According to RWA.xyz, a platform that tracks tokenized real assets, just six institutions control 88 percent of all tokenized U.S. Treasuries. This information points to the concentration of the sphere in the hands of a few funds as it evolves.

BlackRock remains the largest issuer of tokenized bonds. The company's tokenized Treasury bond fund called BUIDL has a market capitalization of $2.5 billion, 360 percent more than its nearest competitor. Meanwhile, BlackRock reported $11.6 trillion in assets under management in the first quarter of 2025.

The top six also includes Franklin Templeton's BENJI with a capitalization of $707 million, Superstate's USTB with $661 million, Ondo's USDY with $586 million, Circle's USYC with $487 million and Ondo's OUSG fund with $424 million in assets. Together, these six funds account for 88 percent of all tokenized bonds issued.

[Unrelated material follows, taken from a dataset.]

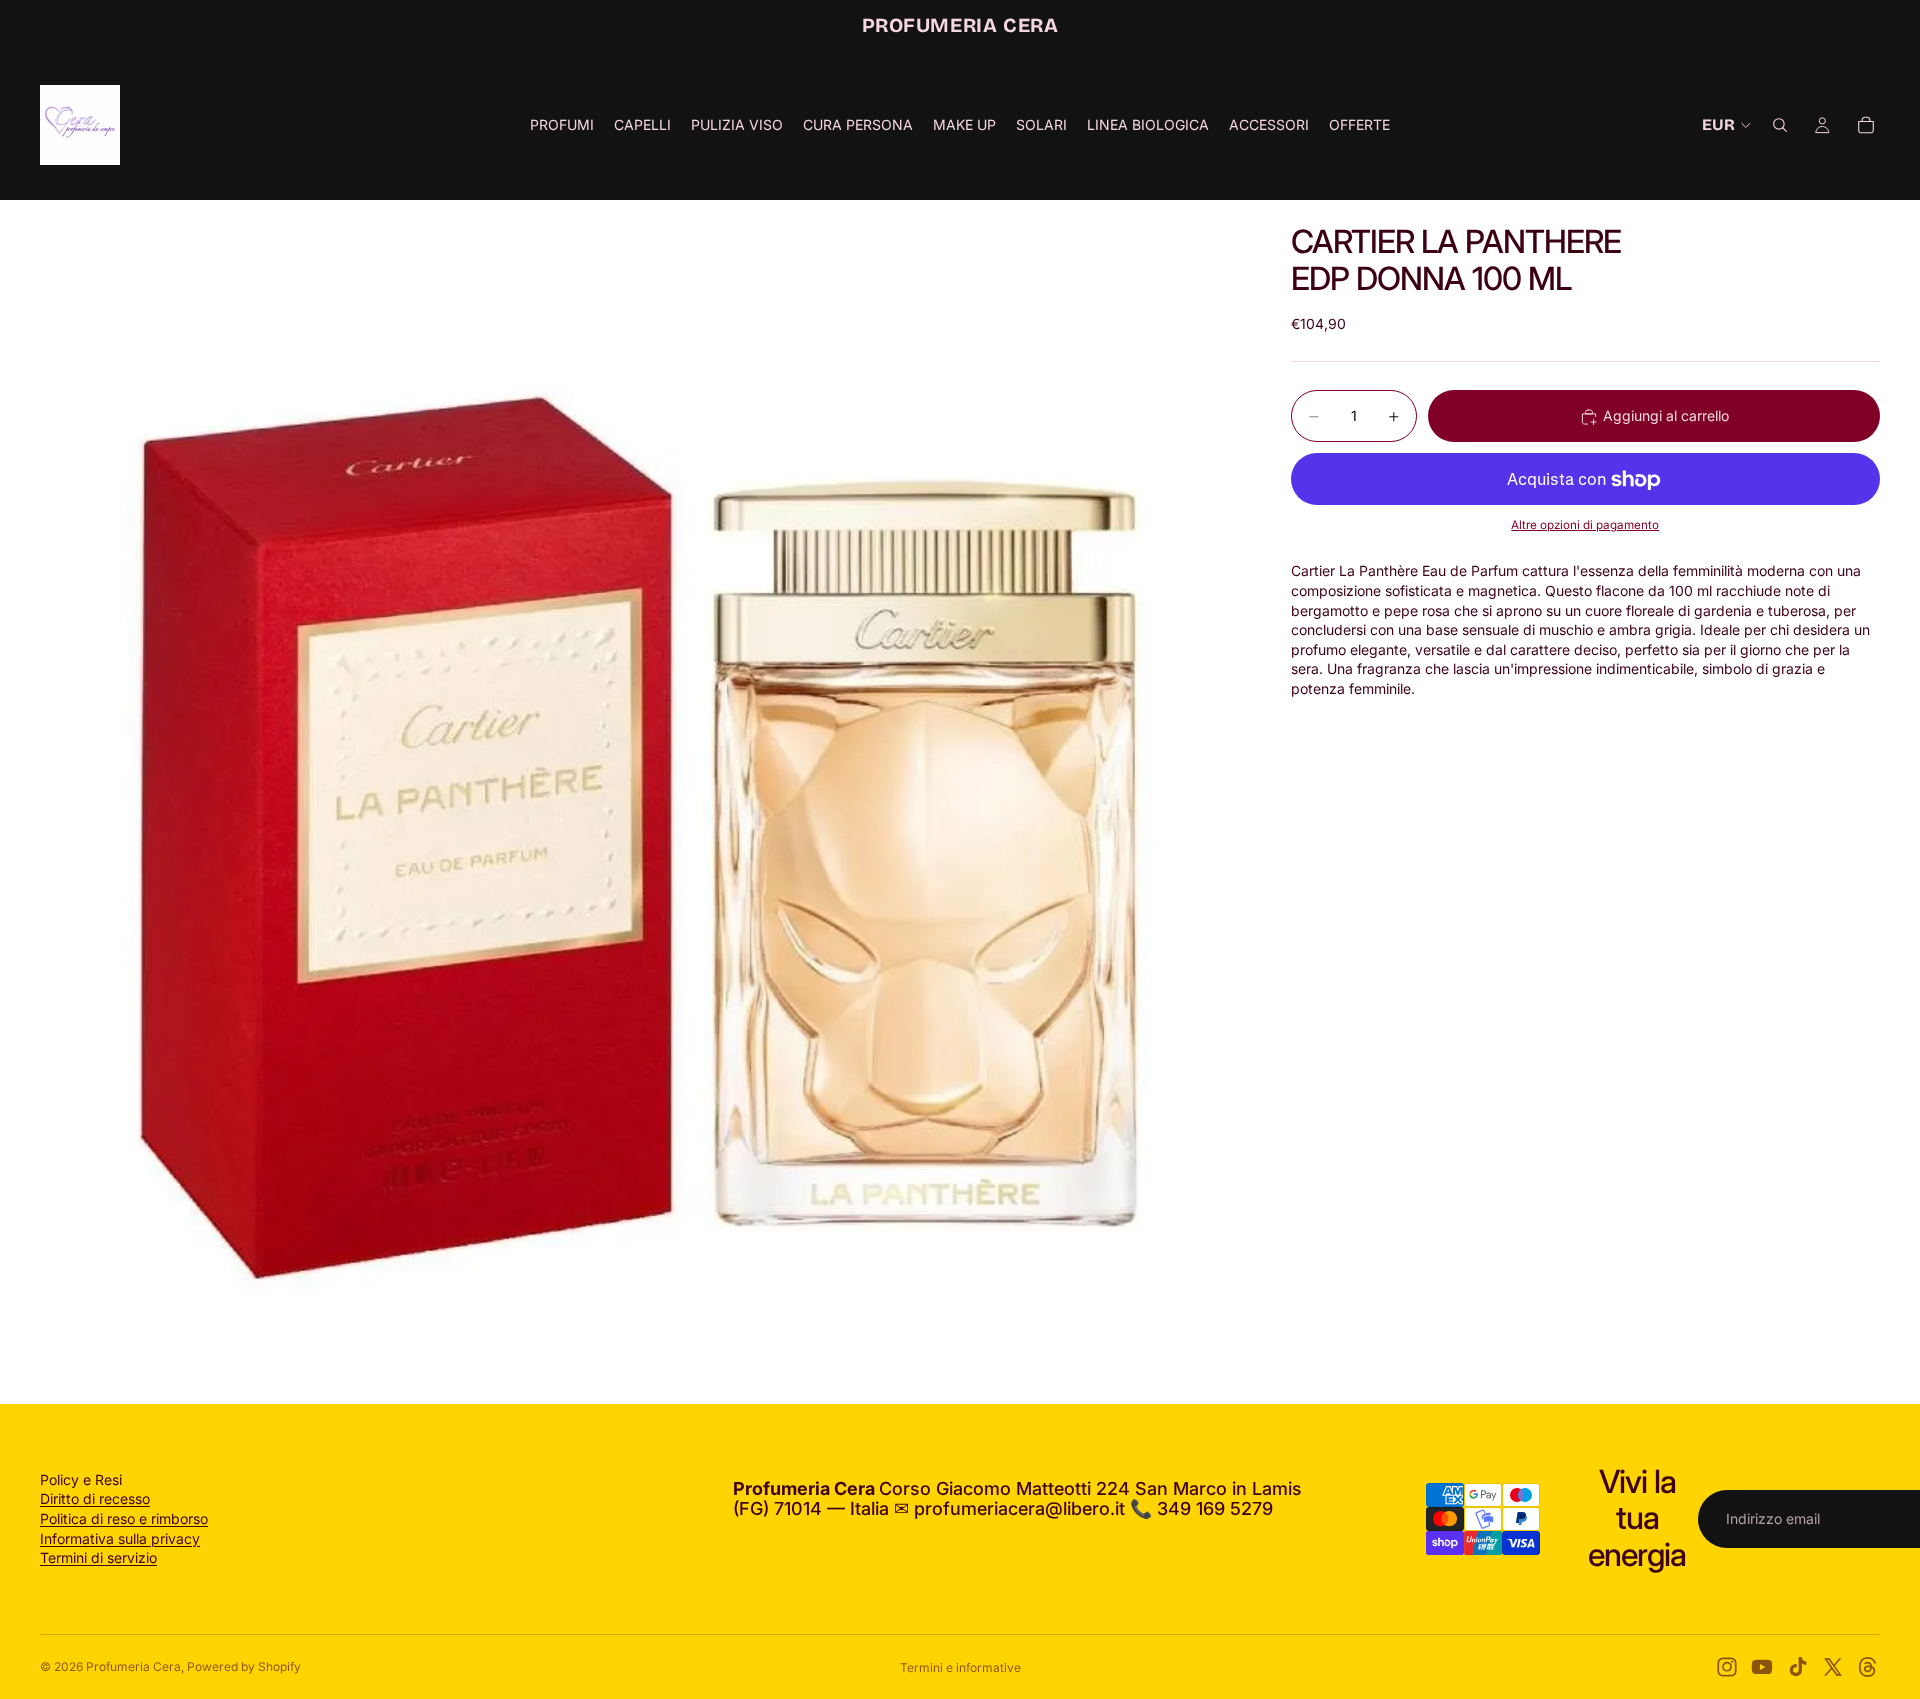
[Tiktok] (1798, 1667)
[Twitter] (1833, 1667)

The largest tokenized funds have been undergoing consolidation since the start of 2025. According to analyst data, of the six leading funds, only Circle's USYC has shown a decline in market capitalization in recent months.

Most notably, BUIDL's capitalization rose 291 percent from Jan. 1 to April 24. It now occupies 41.1 percent of the total capitalization of the tokenized U.S. Treasury bond industry.

MEXC Chief Operating Officer Tracey Jin noted that centralizing the tokenized asset sphere carries notable risks:

Most tokenized assets will be issued on semi-centralized blockchains. This gives authorities the ability to impose restrictions or confiscate assets. Tokenization of real estate or bonds is still closely tied to the national legal system.

The market for tokenized real assets is expected to experience rapid growth in 2025. The trend is supported by regulatory clarity, increased interoperability, liquidity solutions, identity transition from physical to digital, and development of fractional ownership.

On April 21, the total capitalization of the sector reached a record $21.3 billion.

The bottom line

Although Switzerland is not yet ready to add Bitcoin to its reserves, the very fact that this idea is being discussed at the state level shows that the crypto industry is maturing.

Against the backdrop of the development of tokenization of real assets, it is clear: digital technologies are penetrating deeper and deeper into the traditional financial system.

And even cautious countries will sooner or later have to recognize this seriously.